● Fragmento:
□ □ □ □ □
Reconocido o no como cimiento moral de nuestra civilización, e incluso combatido, el cristianismo sigue cumpliendo esa función con mayor o menor fortuna. Indagar en el derrumbamiento moral obliga, por tanto, a contemplarlo por el derecho y por el revés.
Vaya por delante que fui creyente sincero hasta los diecisiete años, momento en que mi fe se esfumó a consecuencia de varias desgracias y malas lecturas. Sin embargo, todavía me inspiran ternura el homo viator medieval, empeñado en andar hasta la extenuación, y el gentil San Francisco, el de las florecillas. Habrá quien se extrañe, pero admito que a veces me entiendo mejor con curas y metafísicos que con mis pares ateos, por lo general ciegos al mysterium tremendum y muy creídos de que son un compendio de virtudes y que nada deben al cristianismo.
Dicho esto, ya puedo declarar que suscribo las afirmaciones vertidas por Bertrand Russell en Por qué no soy cristiano, aunque no me contente con ellas. A mi juicio, el cristianismo puede entenderse como bendición o, a la manera de Russell, como desgracia. Conviene examinarlo desde ambas perspectivas, ya con la vista en el porvenir. Donde algunos maniqueos solo verán una contradicción, quiero profundizar, no en busca de una síntesis sino de orientación intelectual y moral.
□ □ □ □ □
● Segmento de datos:
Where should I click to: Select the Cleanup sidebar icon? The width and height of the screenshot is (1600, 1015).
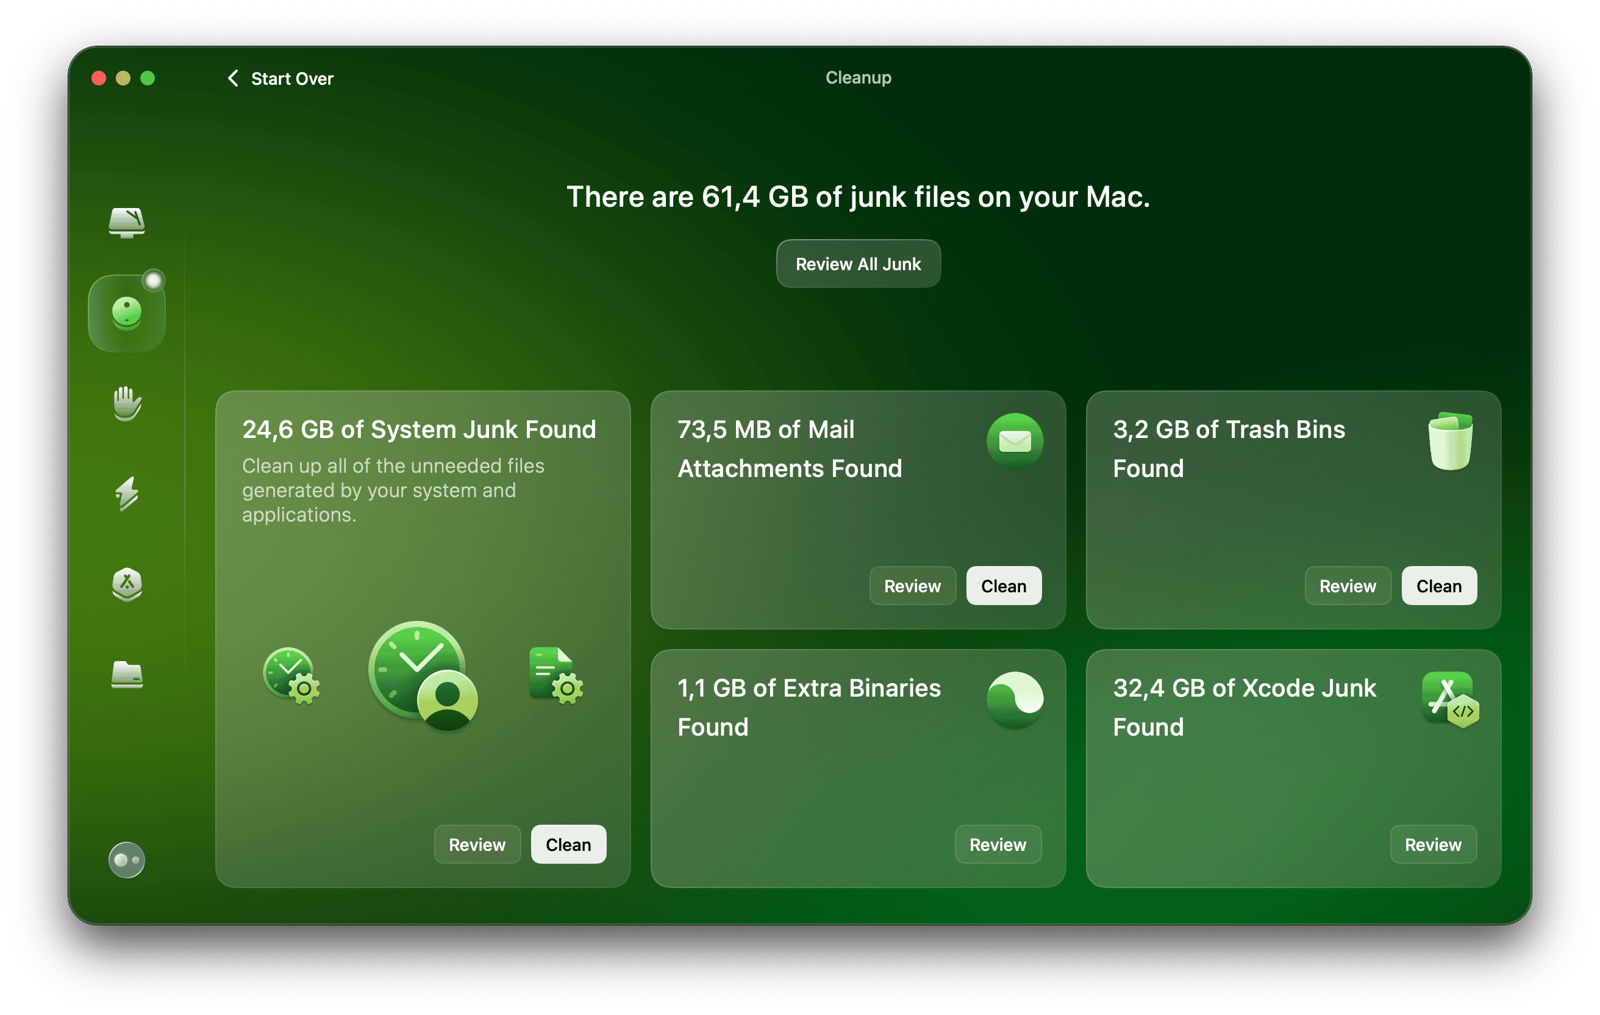126,313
□ □ □ □ □
● Acciones a realizar:
**1.** Enumera todos los nombres de personas y los títulos de obras que aparecen en el fragmento sobre el cristianismo.
**2.** Resume, por favor, el fragmento sobre el cristianismo en dos oraciones.
**3.** Prolonga el fragmento sobre el cristianismo a partir de su última oración.

● Respuestas por tarea:
**1.**
San Francisco
Bertrand Russell
Por qué no soy cristiano

**2.** El cristianismo, reconocido o combatido, sigue cumpliendo la función de cimiento moral de nuestra civilización, por lo que indagar en el derrumbamiento moral obliga a contemplarlo por el derecho y por el revés. Quien escribe fue creyente hasta los diecisiete años y suscribe las afirmaciones de Bertrand Russell en Por qué no soy cristiano, aunque no se contenta con ellas, y propone examinar el cristianismo como bendición y como desgracia en busca de orientación intelectual y moral.

**3.**
Por momentos, mis decires pueden resultar irrespetuosos. Pido disculpas. No quiero herir la sensibilidad de nadie, pero ¿cómo evitarlo? No voy a callar mis críticas al cristianismo, y espero que el duro juicio que me merecen sus detractores habituales sirva de adecuada compensación.
Angustiado por la desmoralización reinante, Erich Fromm pedía a la desesperada un retorno al cristianismo de los buenos tiempos, sin preguntarse si era posible y conveniente. Otros sabios se sumaron a su llamamiento, por ejemplo, Roger Garaudy, Max Horkheimer, recaído en la fe tras una vida consagrada a la crítica. Jürgen Habermas, que ahora nos habla con extraño contentamiento del "poslaicismo", o Gianni Vattimo, que después de su adiós a la verdad se declaró "un cristiano agradecido". Como si en lugar de avanzar no quedara más remedio que retroceder —una cobardía que Nietzsche le echó en cara al mismísimo Wagner.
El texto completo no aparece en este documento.